> [Problem statement]: Pull out every line of the data below and copy each one verbatim, in the same order.

[Dataset records]
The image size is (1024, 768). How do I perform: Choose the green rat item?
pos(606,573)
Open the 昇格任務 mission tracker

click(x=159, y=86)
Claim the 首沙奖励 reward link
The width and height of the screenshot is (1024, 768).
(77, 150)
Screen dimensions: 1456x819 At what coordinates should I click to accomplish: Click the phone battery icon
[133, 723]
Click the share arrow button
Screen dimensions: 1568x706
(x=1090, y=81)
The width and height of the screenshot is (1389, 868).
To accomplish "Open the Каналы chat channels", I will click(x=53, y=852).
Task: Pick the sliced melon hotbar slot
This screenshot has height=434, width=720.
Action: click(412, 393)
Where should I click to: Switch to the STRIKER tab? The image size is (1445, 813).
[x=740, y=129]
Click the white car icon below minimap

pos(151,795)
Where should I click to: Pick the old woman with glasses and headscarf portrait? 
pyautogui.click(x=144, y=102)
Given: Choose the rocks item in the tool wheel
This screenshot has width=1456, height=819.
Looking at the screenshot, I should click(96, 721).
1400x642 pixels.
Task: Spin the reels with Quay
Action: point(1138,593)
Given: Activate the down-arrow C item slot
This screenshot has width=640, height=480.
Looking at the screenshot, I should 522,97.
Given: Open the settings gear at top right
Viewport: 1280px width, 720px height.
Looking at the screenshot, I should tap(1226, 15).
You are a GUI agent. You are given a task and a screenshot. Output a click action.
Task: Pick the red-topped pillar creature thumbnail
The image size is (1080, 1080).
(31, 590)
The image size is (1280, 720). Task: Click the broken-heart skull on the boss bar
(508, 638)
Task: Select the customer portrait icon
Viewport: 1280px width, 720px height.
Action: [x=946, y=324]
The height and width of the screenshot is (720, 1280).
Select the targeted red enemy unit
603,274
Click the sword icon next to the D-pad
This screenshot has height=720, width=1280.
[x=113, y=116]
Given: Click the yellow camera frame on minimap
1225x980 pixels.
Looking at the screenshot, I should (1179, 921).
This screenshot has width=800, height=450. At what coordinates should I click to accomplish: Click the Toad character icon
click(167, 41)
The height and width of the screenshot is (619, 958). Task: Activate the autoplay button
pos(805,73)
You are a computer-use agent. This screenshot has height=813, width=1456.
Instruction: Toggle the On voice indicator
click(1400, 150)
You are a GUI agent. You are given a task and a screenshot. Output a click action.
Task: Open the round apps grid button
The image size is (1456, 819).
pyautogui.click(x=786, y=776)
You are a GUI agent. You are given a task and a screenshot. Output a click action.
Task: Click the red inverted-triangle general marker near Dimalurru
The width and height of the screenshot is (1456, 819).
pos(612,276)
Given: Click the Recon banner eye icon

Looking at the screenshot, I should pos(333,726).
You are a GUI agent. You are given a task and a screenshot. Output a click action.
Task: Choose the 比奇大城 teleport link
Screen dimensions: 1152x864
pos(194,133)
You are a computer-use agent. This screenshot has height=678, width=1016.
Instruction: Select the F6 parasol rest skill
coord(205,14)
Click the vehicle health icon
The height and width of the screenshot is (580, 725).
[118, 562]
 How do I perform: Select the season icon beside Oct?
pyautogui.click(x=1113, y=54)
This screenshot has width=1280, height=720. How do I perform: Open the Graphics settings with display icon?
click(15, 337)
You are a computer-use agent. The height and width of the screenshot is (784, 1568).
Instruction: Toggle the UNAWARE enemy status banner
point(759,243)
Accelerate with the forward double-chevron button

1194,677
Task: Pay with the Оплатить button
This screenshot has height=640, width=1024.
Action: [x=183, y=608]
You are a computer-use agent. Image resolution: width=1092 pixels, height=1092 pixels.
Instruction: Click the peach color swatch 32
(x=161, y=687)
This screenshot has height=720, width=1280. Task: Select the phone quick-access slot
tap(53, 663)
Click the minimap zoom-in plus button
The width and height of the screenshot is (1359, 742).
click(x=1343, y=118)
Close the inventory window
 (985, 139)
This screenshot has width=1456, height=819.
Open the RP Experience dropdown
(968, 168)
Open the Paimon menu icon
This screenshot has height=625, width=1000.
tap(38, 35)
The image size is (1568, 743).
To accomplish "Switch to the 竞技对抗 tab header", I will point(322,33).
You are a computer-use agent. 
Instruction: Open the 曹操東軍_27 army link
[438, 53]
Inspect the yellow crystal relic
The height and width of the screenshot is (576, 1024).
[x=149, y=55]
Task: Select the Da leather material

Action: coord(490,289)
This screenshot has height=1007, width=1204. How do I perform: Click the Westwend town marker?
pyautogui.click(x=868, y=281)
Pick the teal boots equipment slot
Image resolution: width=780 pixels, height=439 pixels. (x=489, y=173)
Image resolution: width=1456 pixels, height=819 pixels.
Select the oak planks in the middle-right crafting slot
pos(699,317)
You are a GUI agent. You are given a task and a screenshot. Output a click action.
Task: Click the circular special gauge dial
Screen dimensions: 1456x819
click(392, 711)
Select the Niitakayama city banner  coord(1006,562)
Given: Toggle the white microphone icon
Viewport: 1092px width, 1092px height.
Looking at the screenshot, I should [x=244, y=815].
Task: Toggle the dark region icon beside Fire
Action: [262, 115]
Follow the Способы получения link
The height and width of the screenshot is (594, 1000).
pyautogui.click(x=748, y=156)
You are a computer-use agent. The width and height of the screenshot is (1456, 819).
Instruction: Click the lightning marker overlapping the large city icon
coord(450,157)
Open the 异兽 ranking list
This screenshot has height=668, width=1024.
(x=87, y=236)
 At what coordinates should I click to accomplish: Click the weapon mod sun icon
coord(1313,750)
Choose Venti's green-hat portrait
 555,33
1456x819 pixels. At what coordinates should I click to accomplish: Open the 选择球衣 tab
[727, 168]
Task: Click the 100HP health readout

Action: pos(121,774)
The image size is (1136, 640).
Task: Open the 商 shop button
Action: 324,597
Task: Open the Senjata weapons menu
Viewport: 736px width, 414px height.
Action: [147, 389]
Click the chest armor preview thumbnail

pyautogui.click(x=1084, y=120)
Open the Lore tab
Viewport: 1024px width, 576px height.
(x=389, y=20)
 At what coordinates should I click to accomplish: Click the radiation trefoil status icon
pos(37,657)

> [Result of this exercise]:
The image size is (1024, 768). How do I perform: Choose the green rat item?
pos(606,573)
Open the 昇格任務 mission tracker

click(x=159, y=86)
Claim the 首沙奖励 reward link
The width and height of the screenshot is (1024, 768).
(77, 150)
Screen dimensions: 1456x819 At what coordinates should I click to accomplish: Click the phone battery icon
[133, 723]
Click the share arrow button
Screen dimensions: 1568x706
(x=1090, y=81)
The width and height of the screenshot is (1389, 868).
To accomplish "Open the Каналы chat channels", I will click(x=53, y=852).
Task: Pick the sliced melon hotbar slot
This screenshot has height=434, width=720.
Action: click(412, 393)
Where should I click to: Switch to the STRIKER tab? The image size is (1445, 813).
[x=740, y=129]
Click the white car icon below minimap

pos(151,795)
Where should I click to: Pick the old woman with glasses and headscarf portrait? 
pyautogui.click(x=144, y=102)
Given: Choose the rocks item in the tool wheel
This screenshot has width=1456, height=819.
Looking at the screenshot, I should click(96, 721).
1400x642 pixels.
Task: Spin the reels with Quay
Action: point(1138,593)
Given: Activate the down-arrow C item slot
This screenshot has width=640, height=480.
Looking at the screenshot, I should 522,97.
Given: Open the settings gear at top right
Viewport: 1280px width, 720px height.
Looking at the screenshot, I should tap(1226, 15).
You are a GUI agent. You are given a task and a screenshot. Output a click action.
Task: Pick the red-topped pillar creature thumbnail
The image size is (1080, 1080).
(31, 590)
The image size is (1280, 720). Task: Click the broken-heart skull on the boss bar
(508, 638)
Task: Select the customer portrait icon
Viewport: 1280px width, 720px height.
Action: [x=946, y=324]
The height and width of the screenshot is (720, 1280).
Select the targeted red enemy unit
603,274
Click the sword icon next to the D-pad
This screenshot has height=720, width=1280.
[x=113, y=116]
Given: Click the yellow camera frame on minimap
1225x980 pixels.
Looking at the screenshot, I should (1179, 921).
This screenshot has width=800, height=450. At what coordinates should I click to accomplish: Click the Toad character icon
click(167, 41)
The height and width of the screenshot is (619, 958). Task: Activate the autoplay button
pos(805,73)
You are a computer-use agent. This screenshot has height=813, width=1456.
Instruction: Toggle the On voice indicator
click(1400, 150)
You are a GUI agent. You are given a task and a screenshot. Output a click action.
Task: Open the round apps grid button
The image size is (1456, 819).
pyautogui.click(x=786, y=776)
You are a GUI agent. You are given a task and a screenshot. Output a click action.
Task: Click the red inverted-triangle general marker near Dimalurru
The width and height of the screenshot is (1456, 819).
pos(612,276)
Given: Click the Recon banner eye icon

Looking at the screenshot, I should pos(333,726).
You are a GUI agent. You are given a task and a screenshot. Output a click action.
Task: Choose the 比奇大城 teleport link
Screen dimensions: 1152x864
pos(194,133)
You are a computer-use agent. This screenshot has height=678, width=1016.
Instruction: Select the F6 parasol rest skill
coord(205,14)
Click the vehicle health icon
The height and width of the screenshot is (580, 725).
[118, 562]
 How do I perform: Select the season icon beside Oct?
pyautogui.click(x=1113, y=54)
This screenshot has width=1280, height=720. How do I perform: Open the Graphics settings with display icon?
click(15, 337)
You are a computer-use agent. The height and width of the screenshot is (784, 1568).
Instruction: Toggle the UNAWARE enemy status banner
point(759,243)
Accelerate with the forward double-chevron button

1194,677
Task: Pay with the Оплатить button
This screenshot has height=640, width=1024.
Action: [x=183, y=608]
You are a computer-use agent. Image resolution: width=1092 pixels, height=1092 pixels.
Instruction: Click the peach color swatch 32
(x=161, y=687)
This screenshot has height=720, width=1280. Task: Select the phone quick-access slot
tap(53, 663)
Click the minimap zoom-in plus button
The width and height of the screenshot is (1359, 742).
click(x=1343, y=118)
Close the inventory window
 (985, 139)
This screenshot has width=1456, height=819.
Open the RP Experience dropdown
(968, 168)
Open the Paimon menu icon
This screenshot has height=625, width=1000.
tap(38, 35)
The image size is (1568, 743).
To accomplish "Switch to the 竞技对抗 tab header", I will point(322,33).
You are a computer-use agent. 
Instruction: Open the 曹操東軍_27 army link
[438, 53]
Inspect the yellow crystal relic
The height and width of the screenshot is (576, 1024).
[x=149, y=55]
Task: Select the Da leather material

Action: coord(490,289)
This screenshot has height=1007, width=1204. How do I perform: Click the Westwend town marker?
pyautogui.click(x=868, y=281)
Pick the teal boots equipment slot
Image resolution: width=780 pixels, height=439 pixels. (x=489, y=173)
Image resolution: width=1456 pixels, height=819 pixels.
Select the oak planks in the middle-right crafting slot
pos(699,317)
You are a GUI agent. You are given a task and a screenshot. Output a click action.
Task: Click the circular special gauge dial
Screen dimensions: 1456x819
click(392, 711)
Select the Niitakayama city banner  coord(1006,562)
Given: Toggle the white microphone icon
Viewport: 1092px width, 1092px height.
Looking at the screenshot, I should [x=244, y=815].
Task: Toggle the dark region icon beside Fire
Action: [262, 115]
Follow the Способы получения link
The height and width of the screenshot is (594, 1000).
pyautogui.click(x=748, y=156)
You are a computer-use agent. The width and height of the screenshot is (1456, 819).
Instruction: Click the lightning marker overlapping the large city icon
coord(450,157)
Open the 异兽 ranking list
This screenshot has height=668, width=1024.
(x=87, y=236)
 At what coordinates should I click to accomplish: Click the weapon mod sun icon
coord(1313,750)
Choose Venti's green-hat portrait
 555,33
1456x819 pixels. At what coordinates should I click to accomplish: Open the 选择球衣 tab
[727, 168]
Task: Click the 100HP health readout

Action: pos(121,774)
The image size is (1136, 640).
Task: Open the 商 shop button
Action: 324,597
Task: Open the Senjata weapons menu
Viewport: 736px width, 414px height.
Action: [147, 389]
Click the chest armor preview thumbnail

pyautogui.click(x=1084, y=120)
Open the Lore tab
Viewport: 1024px width, 576px height.
(x=389, y=20)
 At what coordinates should I click to accomplish: Click the radiation trefoil status icon
pos(37,657)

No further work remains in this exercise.